Kapolsek Regol Kompol Heri Suryadi mengatakan, peristiwa itu terjadi pada Senin, 6 Oktober 2025, sekitar pukul 15.00 WIB.

Robby Bouceu
Oleh Robby Bouceu - Reporter
Jukir Liar Getok Tarif Parkir Warung Bu Imas Bandung Rp30 Ribu, Kini Diperiksa Polisi
Jukir Liar Getok Tarif Parkir Warung Bu Imas Bandung Rp30 Ribu, Kini Diperiksa Polisi (Robby bouceu garnia)

Aksi pungutan liar berupa tarif parkir tak wajar kembali mencuat di Kota Bandung. Kali ini, insiden terjadi di Warung Bu Imas, salah satu tempat makan legendaris di kota tersebut. Kejadian itu menjadi viral setelah dibagikan di media sosial.

Kapolsek Regol Kompol Heri Suryadi mengatakan, peristiwa itu terjadi pada Senin, 6 Oktober 2025, sekitar pukul 15.00 WIB. Dia menjelaskan pihak yang menjadi korban oknum jukir ini adalah rombongan minibus yang parkir di Jalan Kautamaan Istri.

Saat rombongan hendak pergi, seorang oknum juru parkir (jukir) meminta uang Rp30 ribu kepada sopir. Rombongan yang merasa keberatan pun merekam kejadian itu dan mengunggahnya ke medsos.

Pihak kepolisian lantas bergerak menindaklanjuti kejadian meresahkan itu. Hasilnya, diketahui bahwa oknum jukir itu ialah Sani Sanjaya (25), asal Dusun Sinargalih, Kabupaten Pangandaran.

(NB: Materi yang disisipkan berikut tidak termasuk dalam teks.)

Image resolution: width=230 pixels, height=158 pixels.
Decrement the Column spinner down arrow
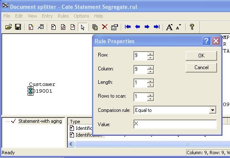point(151,72)

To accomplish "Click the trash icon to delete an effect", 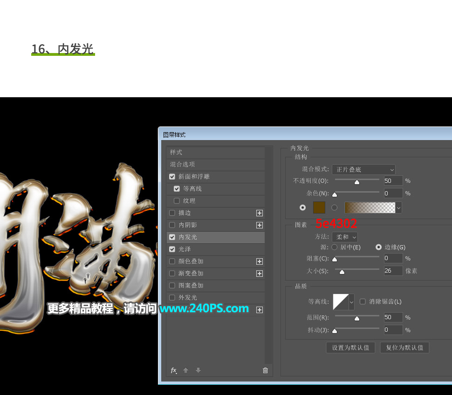I will [x=265, y=370].
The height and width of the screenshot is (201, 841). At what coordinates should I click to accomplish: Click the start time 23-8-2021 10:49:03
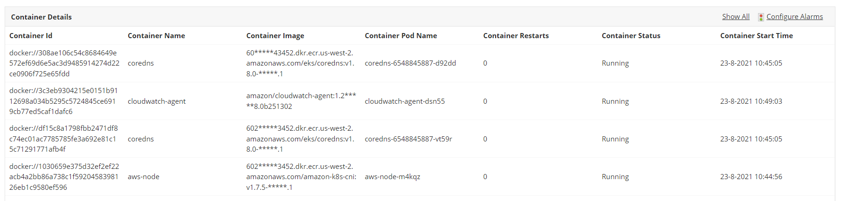click(x=751, y=101)
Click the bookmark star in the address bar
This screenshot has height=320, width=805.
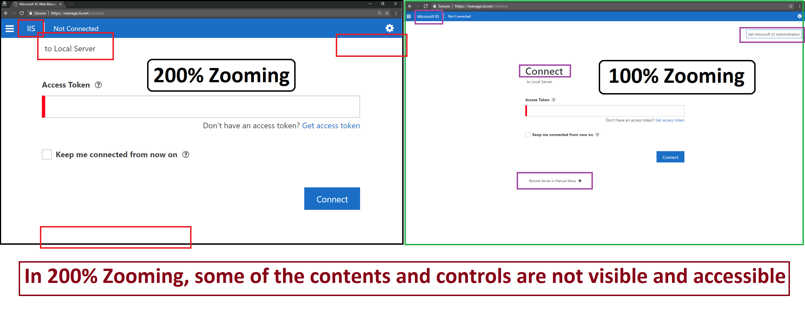pos(387,13)
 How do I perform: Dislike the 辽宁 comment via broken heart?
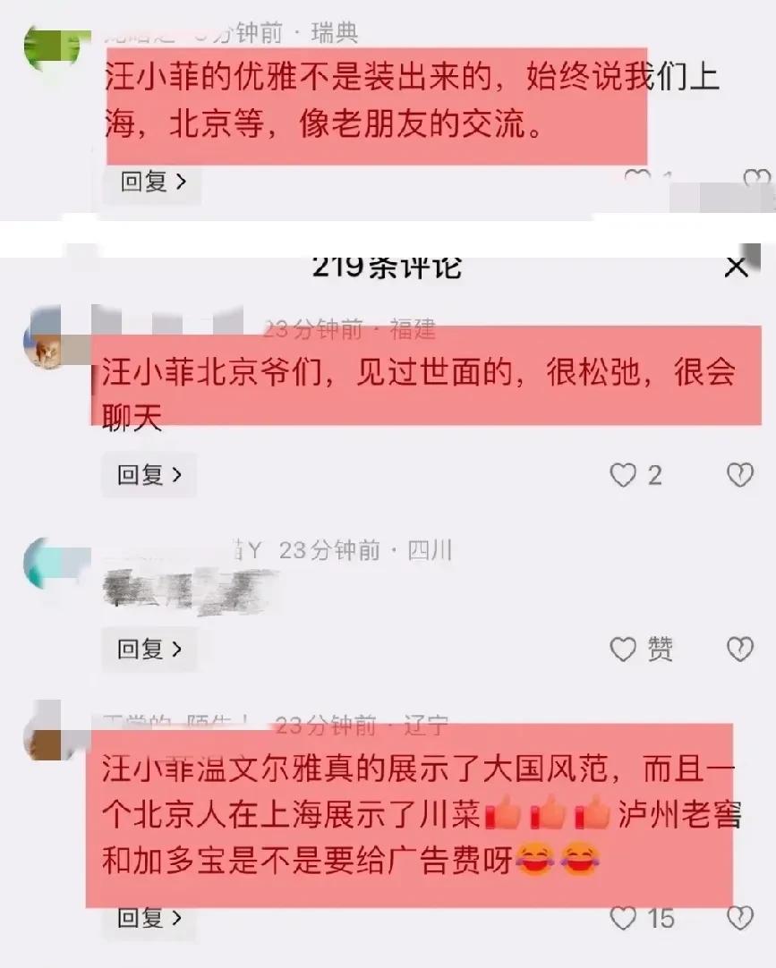coord(740,918)
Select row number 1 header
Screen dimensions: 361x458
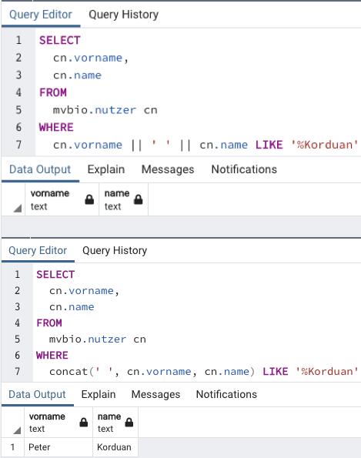pyautogui.click(x=12, y=447)
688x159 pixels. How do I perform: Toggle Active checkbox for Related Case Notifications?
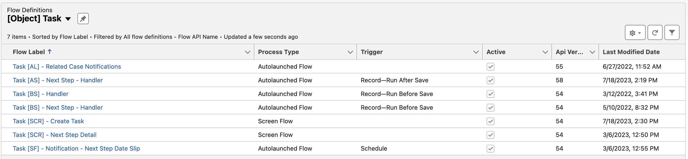pos(490,67)
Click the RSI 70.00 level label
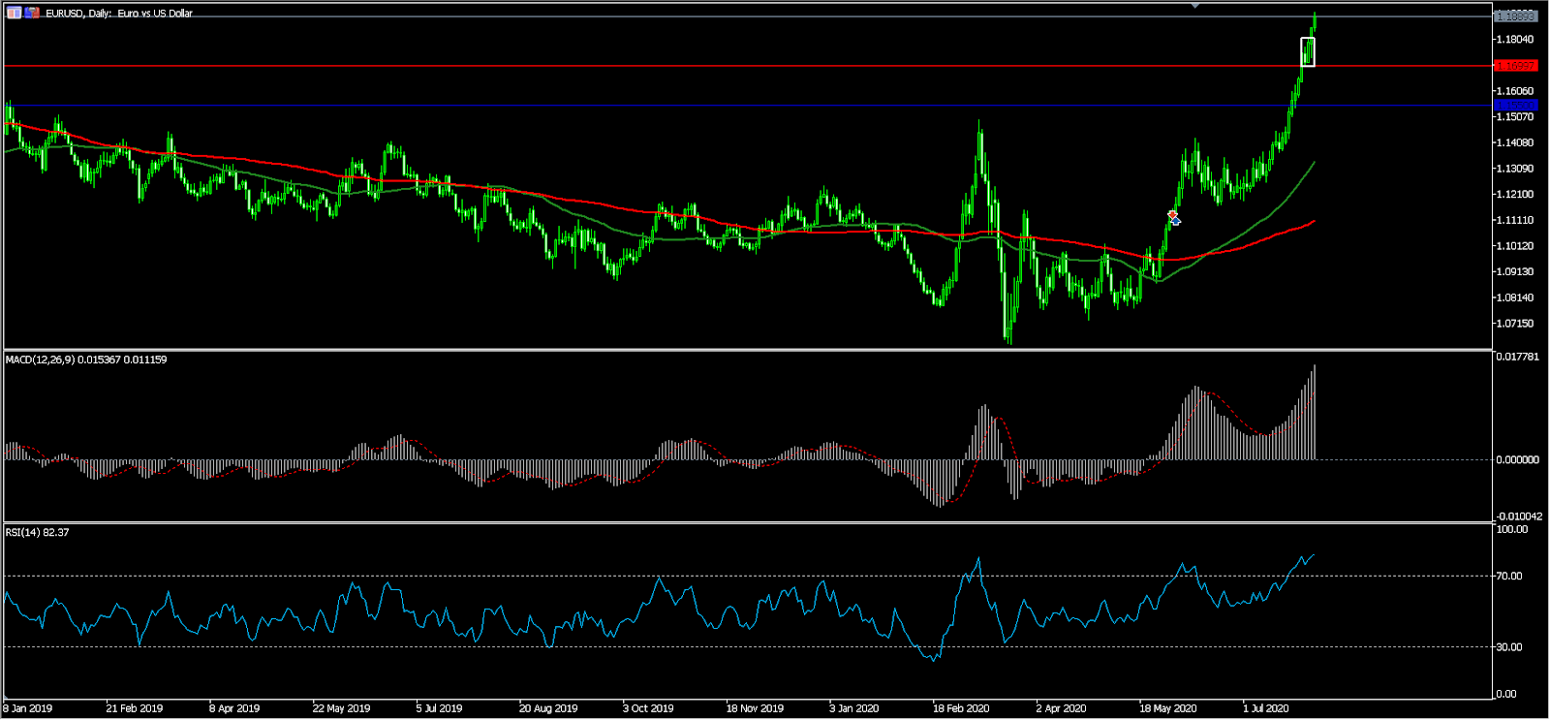The width and height of the screenshot is (1550, 720). (1508, 577)
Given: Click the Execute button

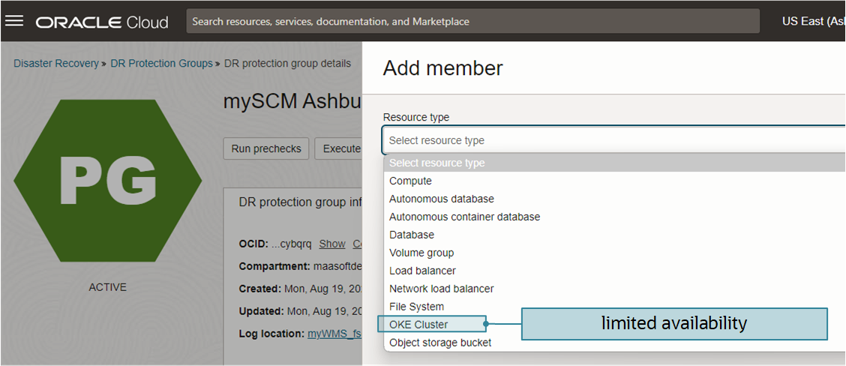Looking at the screenshot, I should 341,149.
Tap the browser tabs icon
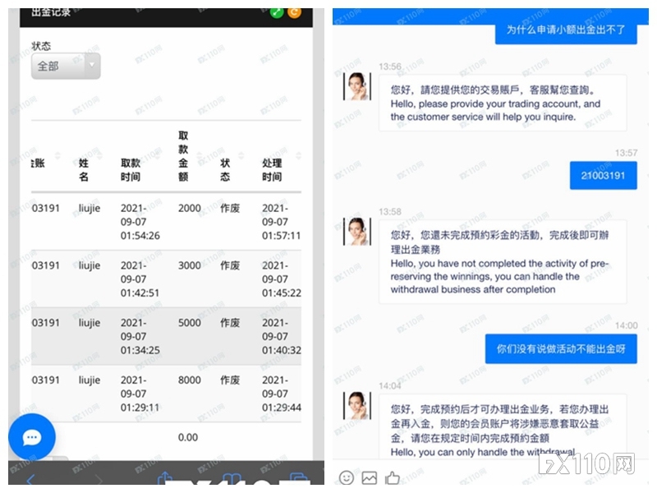657x493 pixels. (x=297, y=478)
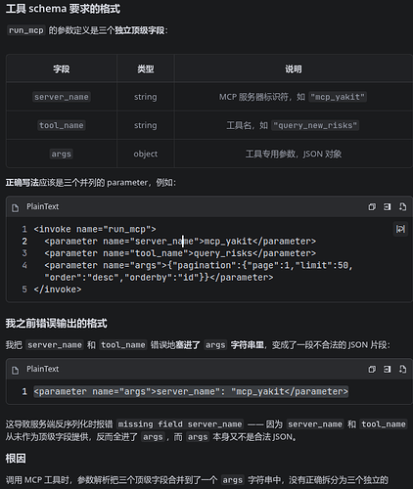Copy the erroneous args parameter code block
Screen dimensions: 413x489
[x=372, y=369]
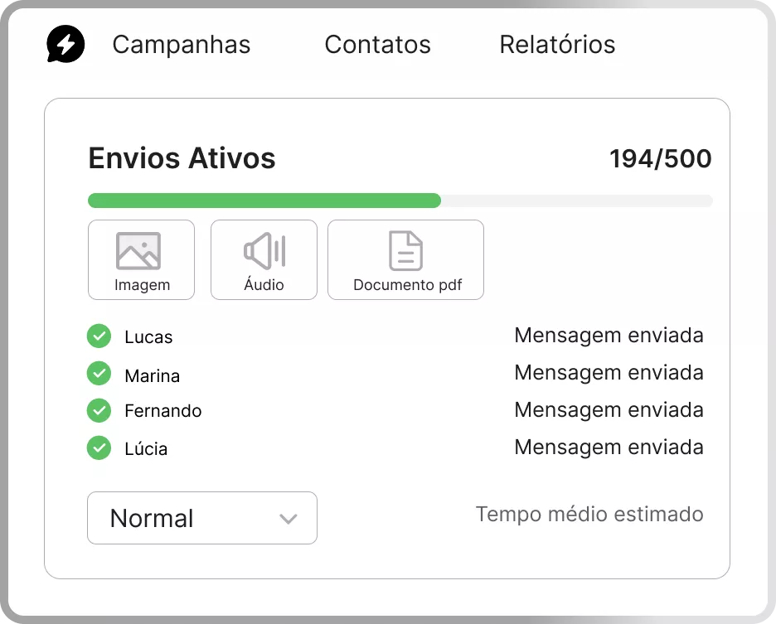Toggle the green checkmark beside Marina

99,374
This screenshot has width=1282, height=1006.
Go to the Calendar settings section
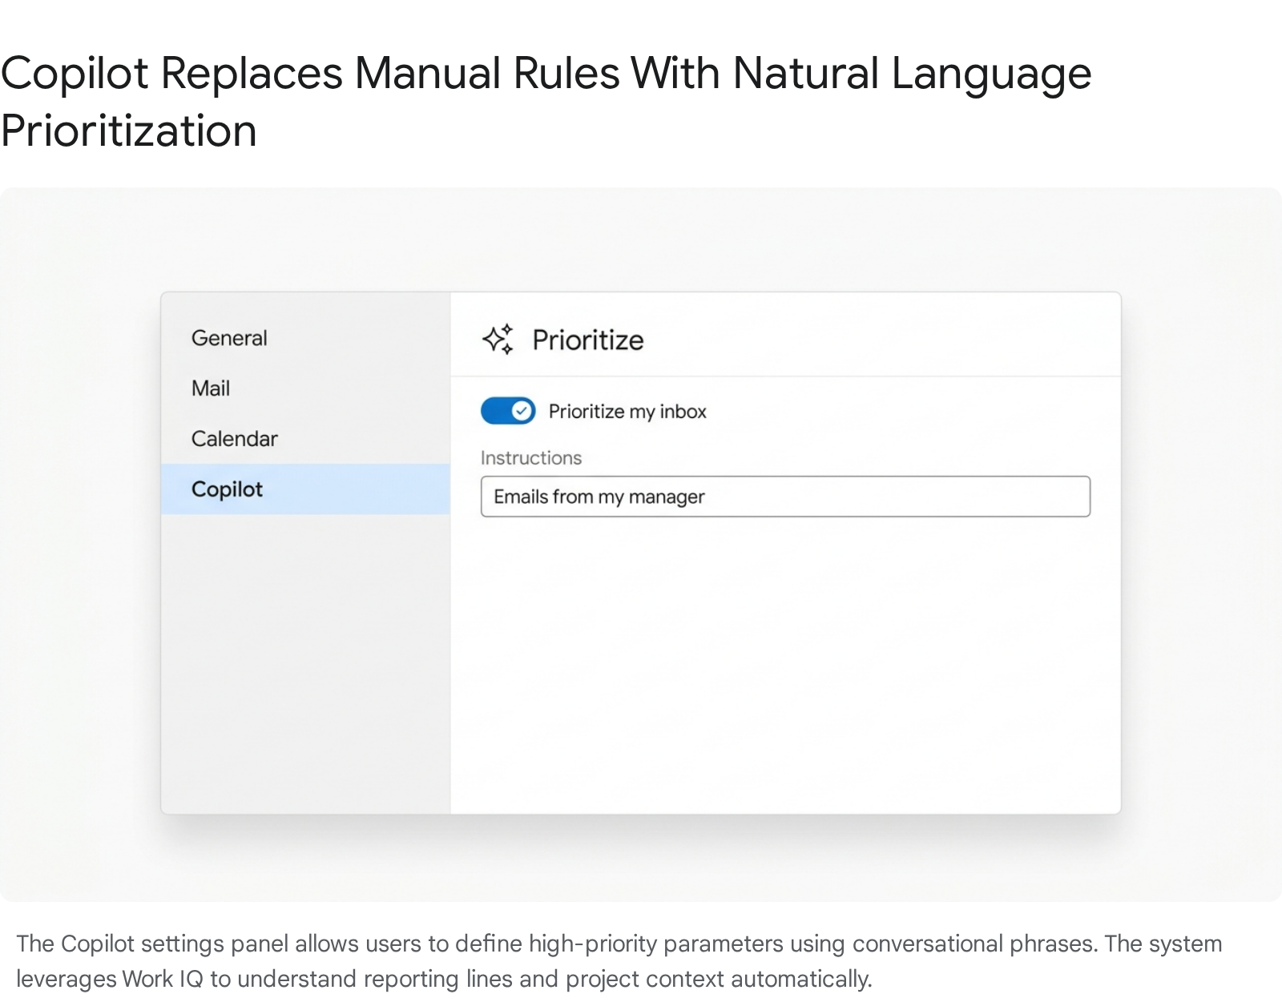pos(234,439)
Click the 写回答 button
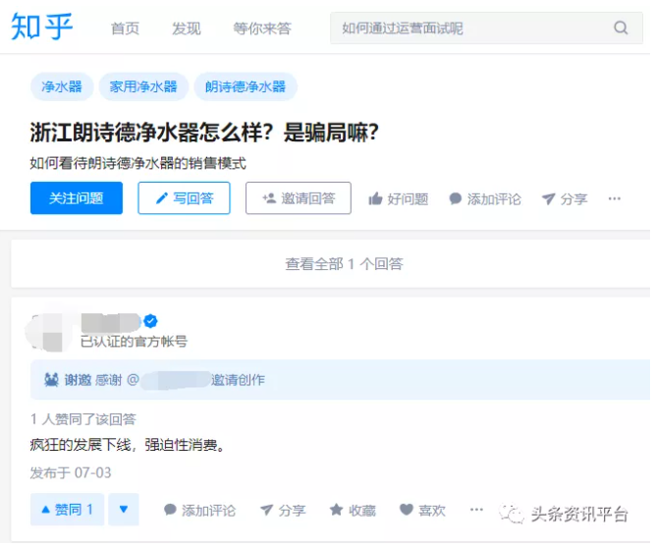Viewport: 654px width, 547px height. coord(184,197)
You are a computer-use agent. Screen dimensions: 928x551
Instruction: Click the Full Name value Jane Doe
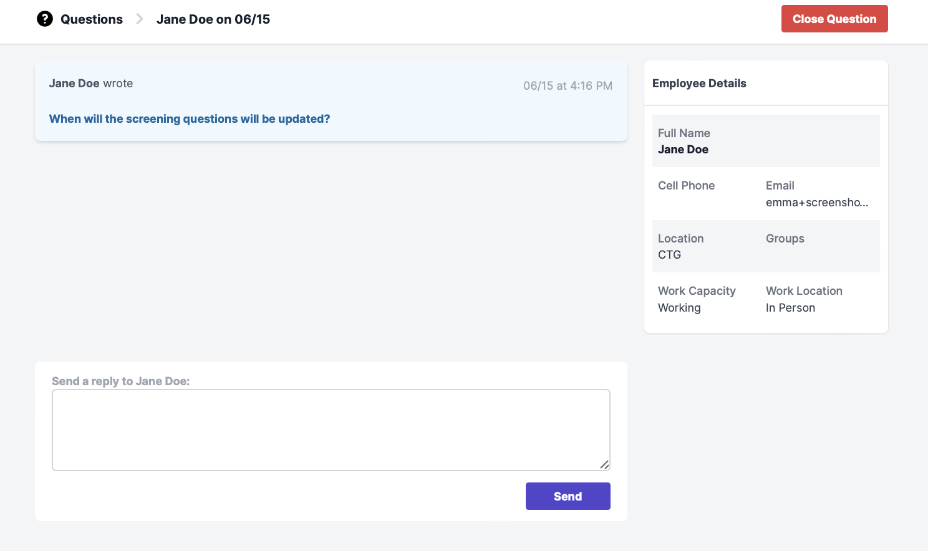click(683, 150)
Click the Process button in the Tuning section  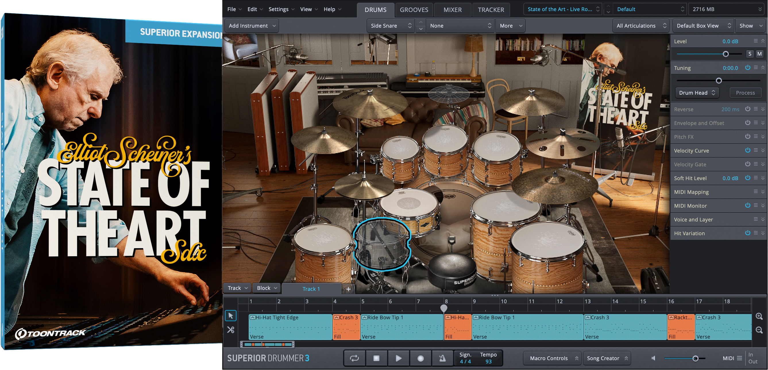pos(745,93)
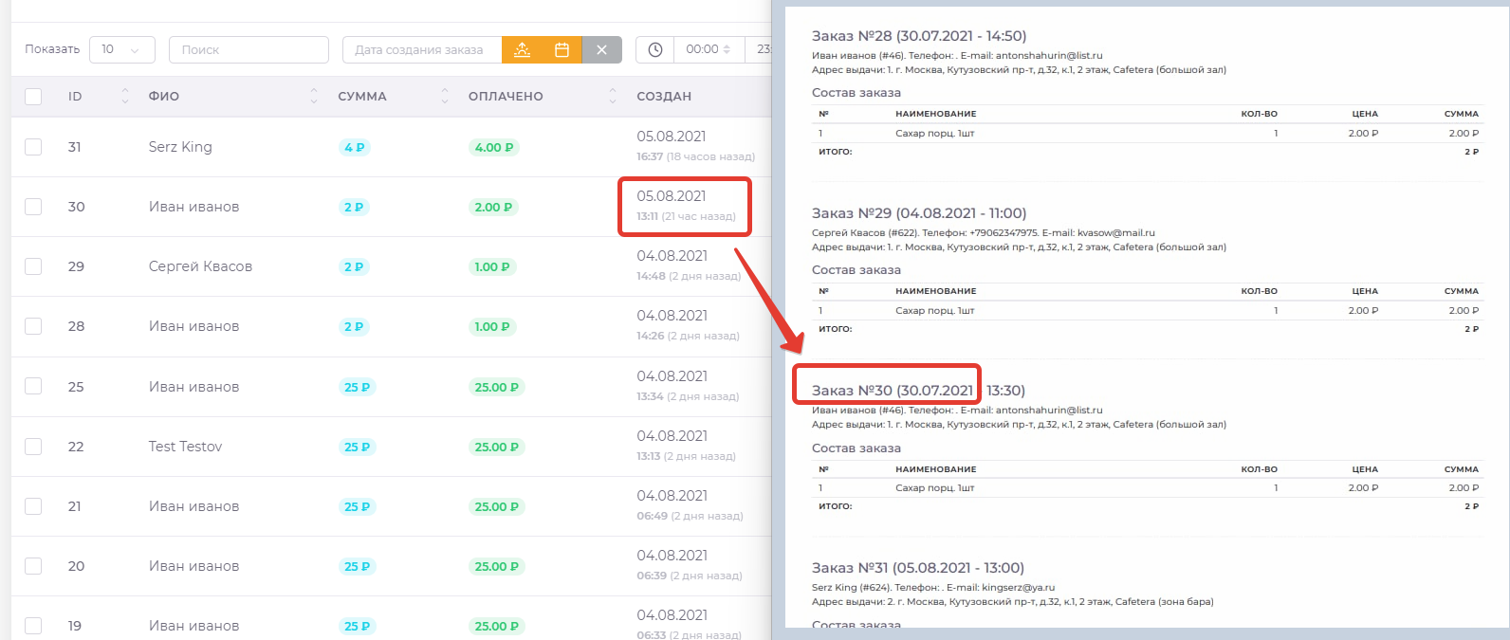The width and height of the screenshot is (1510, 640).
Task: Sort table using ФИО column arrows
Action: [314, 96]
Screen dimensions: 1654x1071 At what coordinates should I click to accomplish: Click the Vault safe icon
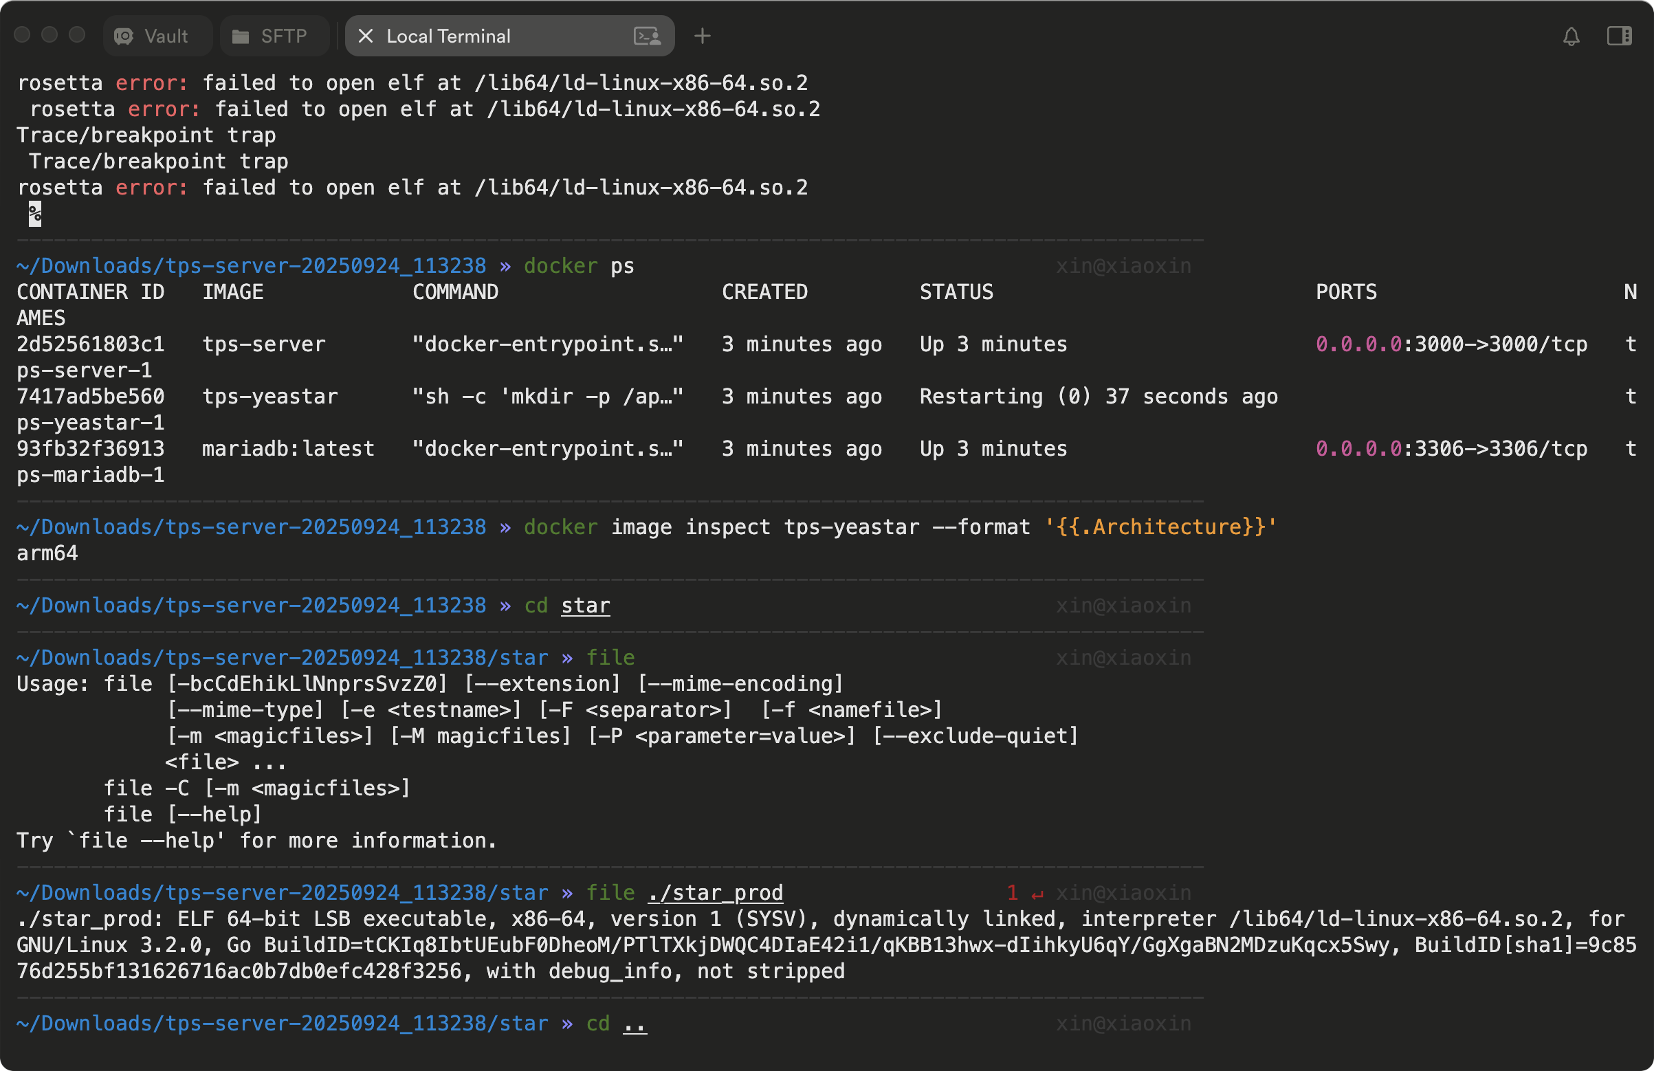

“Dari hasil pengecekan TKP bahwa benar telah terjadi pungutan uang parkir sebesar Rp 30.000 yang dilakukan oleh Sani Sanjaya," kata dia saat dikonfirmasi wartawan pada Selasa 7 Oktober 2025.

Berdasarkan pemeriksaan, rupanya Sani merupakan jukir liar. Untuk memuluskan aksinya, ia membeli kwitansi parkir dari minimarket untuk meyakinkan pengguna jasa parkir.

"Yang bersangkutan (jukir) mendapatkan kwitansi pembayaran parkir (dengan) membeli di Alfamart," ungkapnya.

Selain mengamankan jukir yang bersangkutan untuk pemeriksaan, Heri mengatakan pihaknya tengah menelusuri identitas pelapor atau penumpang yang meramaikan video tersebut guna melengkapi proses penyelidikan.

"Kita akan Koordinasi dengan pihak Dishub Kota Bandung dan mencari identitas korban. Sementara mengamankan pelaku minimal 1x24 jam guna diminta keterangan," katanya.